Y-3's new spring ads are grittier and more stylistic, seeking to convey the evolution and confluence of sport and high fashion.

Y-3’s new spring ads are grittier and more stylistic, seeking to convey the evolution and confluence of sport and high fashion.

This story first appeared in the January 19, 2007 issue of WWD.  Subscribe Today.

The collaborative sportswear line of Adidas and Yohji Yamamoto is using black-and-white images with an orange logo as the only spot of color. In the women’s wear ad, the model wears a white tank top with black pants and suspenders while hanging onto a chain-link fence.

“The spring/summer Y-3 advertising concept is vibrant, powerful and raw,” a brand spokesman said. “The imagery is bold — a fusion of polarized black and white against the signature orange color. It is movement arrested, a moment of flow suspended in time. It captures all of the vitality and confidence that is Y-3.”

This is the first season the ads have been in black-and-white, though the clothes featured in past ads have often been in that color scheme. Like past campaigns, this one tries to show movement in a still image.

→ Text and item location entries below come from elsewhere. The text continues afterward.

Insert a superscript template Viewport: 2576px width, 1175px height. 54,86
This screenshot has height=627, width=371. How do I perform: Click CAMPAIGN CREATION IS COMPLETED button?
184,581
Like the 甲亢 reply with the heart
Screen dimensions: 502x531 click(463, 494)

Photographed by Mario Sorrenti, styled by Lori Goldstein and art directed by Doug Lloyd, owner of Lloyd & Co., the ads will make their debut in March issues of W, L’Uomo Vogue, Vogue France, V & V Man, Self Service, Arena Homme Plus, 032c and Fantastic Man.

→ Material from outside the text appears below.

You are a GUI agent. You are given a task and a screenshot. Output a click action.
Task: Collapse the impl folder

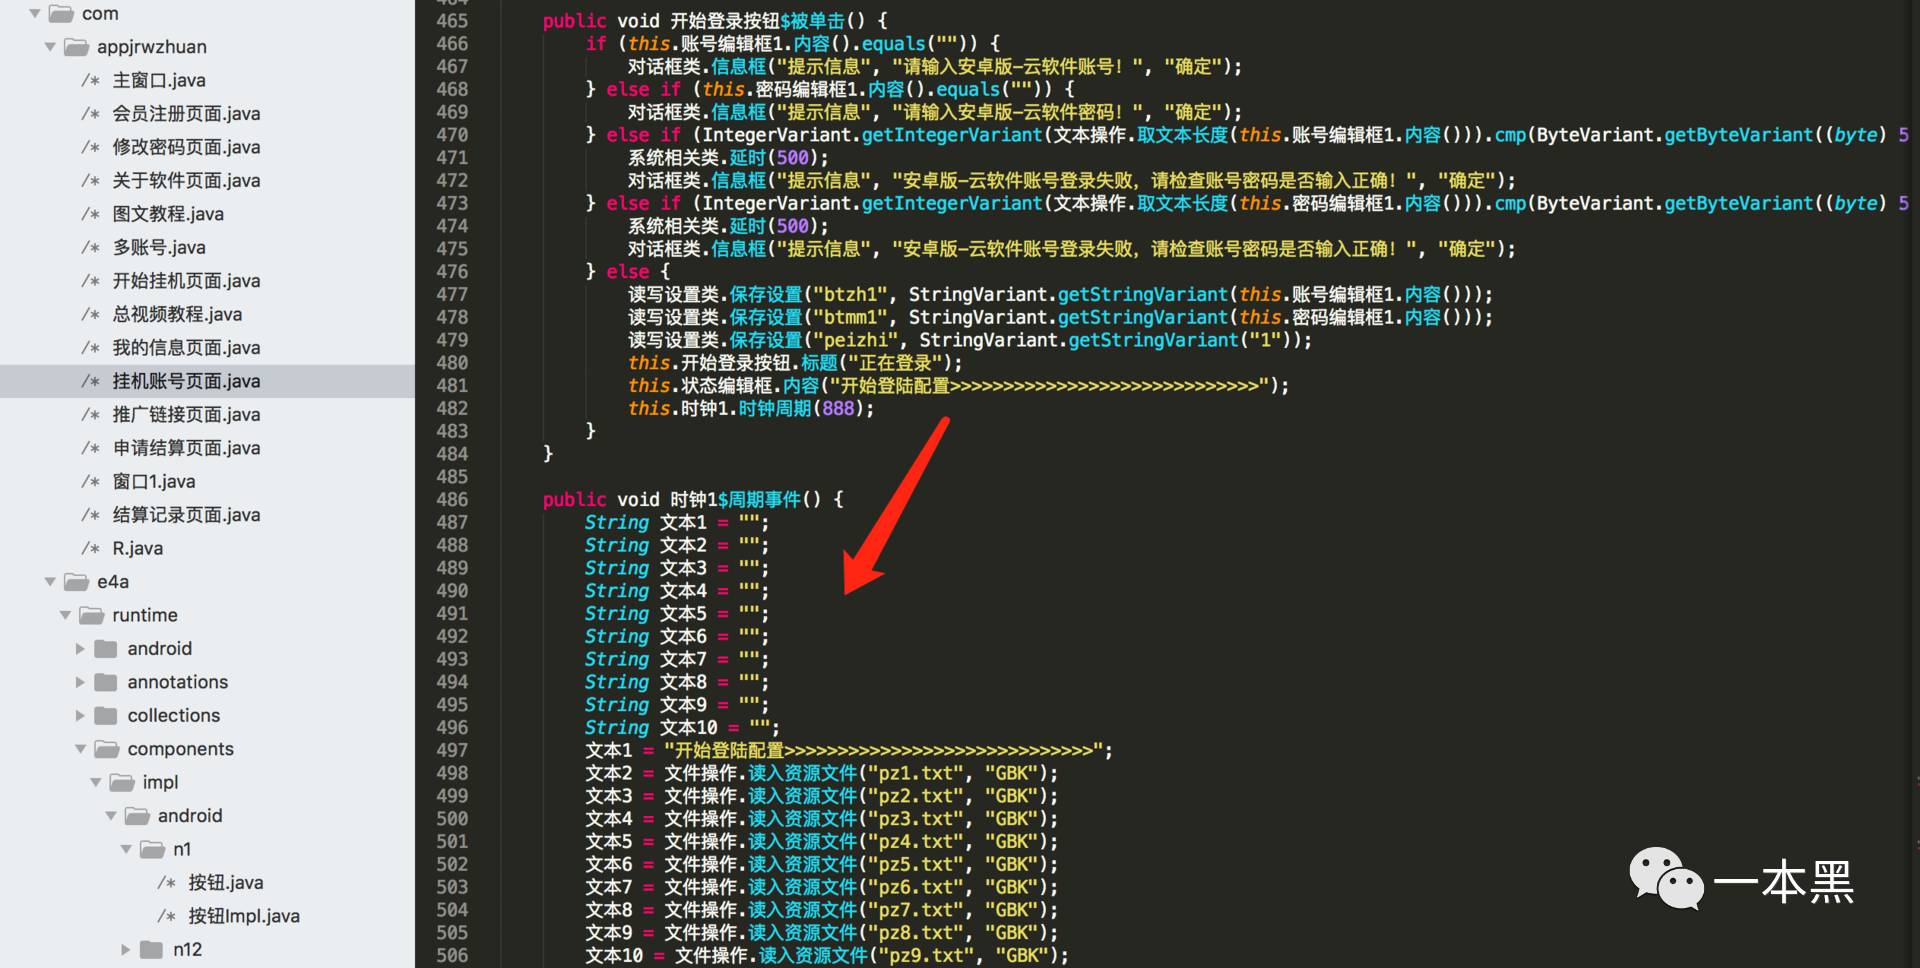[96, 782]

“It is inspired by the aesthetic of sport and the purity of motion to create a language that expresses core elegance,” the spokesman added. “The signature Y-3 stripes are center stage for sport silhouettes reinterpreted in a modern Y-3 style. They are the platform to a look that goes beyond the bounds of fashion and shifting trends.”

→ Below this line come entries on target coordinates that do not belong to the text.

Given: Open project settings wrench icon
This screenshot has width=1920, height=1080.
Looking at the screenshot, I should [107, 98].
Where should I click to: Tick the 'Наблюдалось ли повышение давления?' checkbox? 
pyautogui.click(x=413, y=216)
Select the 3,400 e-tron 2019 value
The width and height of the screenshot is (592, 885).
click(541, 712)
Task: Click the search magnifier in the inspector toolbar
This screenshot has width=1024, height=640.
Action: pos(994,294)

There is no marked increase in marketing costs this season, and the firm declined to comment on spending. However, the brand “will continue to focus on strengthening its retail relationships with its current 500 worldwide customers and opening additional monobrand stores, as well as shops-in-shops, in the leading capitals across Europe, the U.S. and Asia,” the spokesman said.